The Truth Has Feathers
In March 2026, samples collected from the culled ostriches reportedly tested negative for H5N1 — testimony presented at the National Citizens’ Inquiry the day before the Fifth Estate aired its documentary.
The birds were clean when they were killed. Even the experts who supported the cull knew they probably were.
The Fifth Estate spent months producing a documentary about whether the farm was a con. They did not spend a single minute investigating whether the cull was a crime.
That tells you everything you need to know about the state of Canadian journalism. And it tells you why — regardless of where you sit on the political spectrum — you should be deeply concerned about what happened in Edgewood.
Not because the farmers were perfect. They weren’t.
Not because the supporters were all right. Some were wrong.
But because when a government agency can destroy evidence, kill healthy animals in the dark, refuse to answer questions, and then have the state broadcaster clean up the narrative five months later — and when the only journalists who showed up to ask questions are dismissed as partisan hacks — we have lost something essential.
We have lost the ability to see clearly. And that’s what the ostriches — with their big, beautiful eyes that Katie says “you look in and you see the world back at you” — were trying to show us all along.

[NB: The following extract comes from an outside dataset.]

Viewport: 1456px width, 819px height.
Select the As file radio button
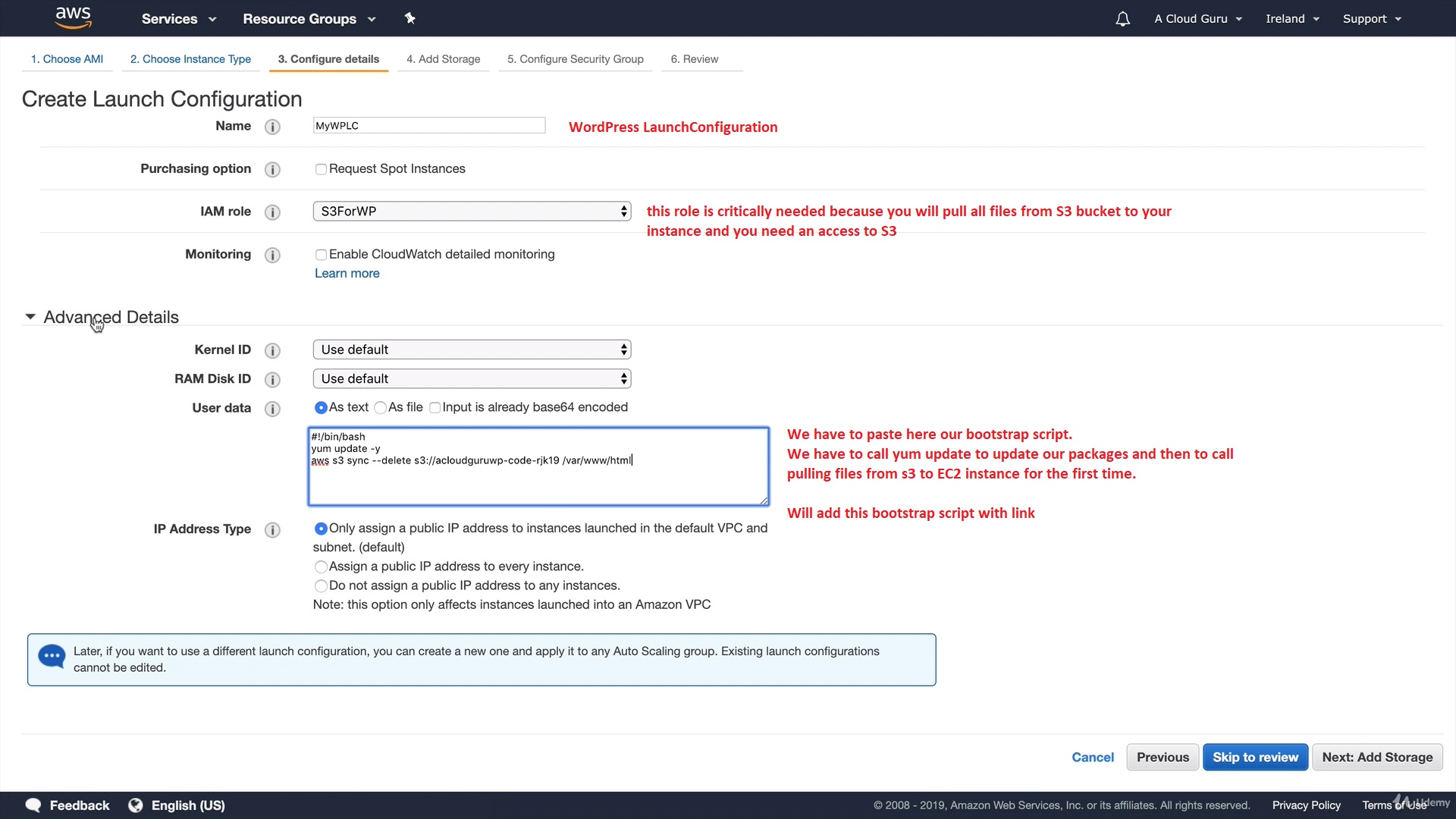[x=381, y=408]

I still love the Fifth Estate. I still believe the people who make it are capable of the kind of journalism that changes a country. Which is why I’m writing this — not to tear them down, but to ask them to go back. Go deeper. Ask the questions you didn’t ask. Investigate the agency, not just the farmers. Follow the eggs. Follow the NDAs. Follow the $6.8 million.
The Fifth Estate I grew up watching would have done that. I’m hoping the Fifth Estate that exists today still can.


Bravo Dan, 👏🏽
As an alumnus of CBC journalism from the 70’s and 80’s I am ashamed of what the institution has become in many regards.
The detailed, balanced and constructive critique that followed your appreciation for the Fifth Estate’s legacy, reveals your extraordinary humanity and abilities as a communicator. You effectively deconstructed the program and its many issues and your conclusions in attributing the framing as the primary fault was spot on.
Your additional breakdown of pros and cons especially in exposing scientism and institutional capture will be revelatory concepts for most and hopefully encourage deeper reflection.
I too hope that the producers will revisit the topic as a part two and use your perspicacious line of questioning.
Thank you for your excellent work.
Warm regards
Claude H Forest
Excellent piece, Dan. You've provided a really solid analysis of these events while cutting through the partisanship on both sides. I feel smarter for having read it.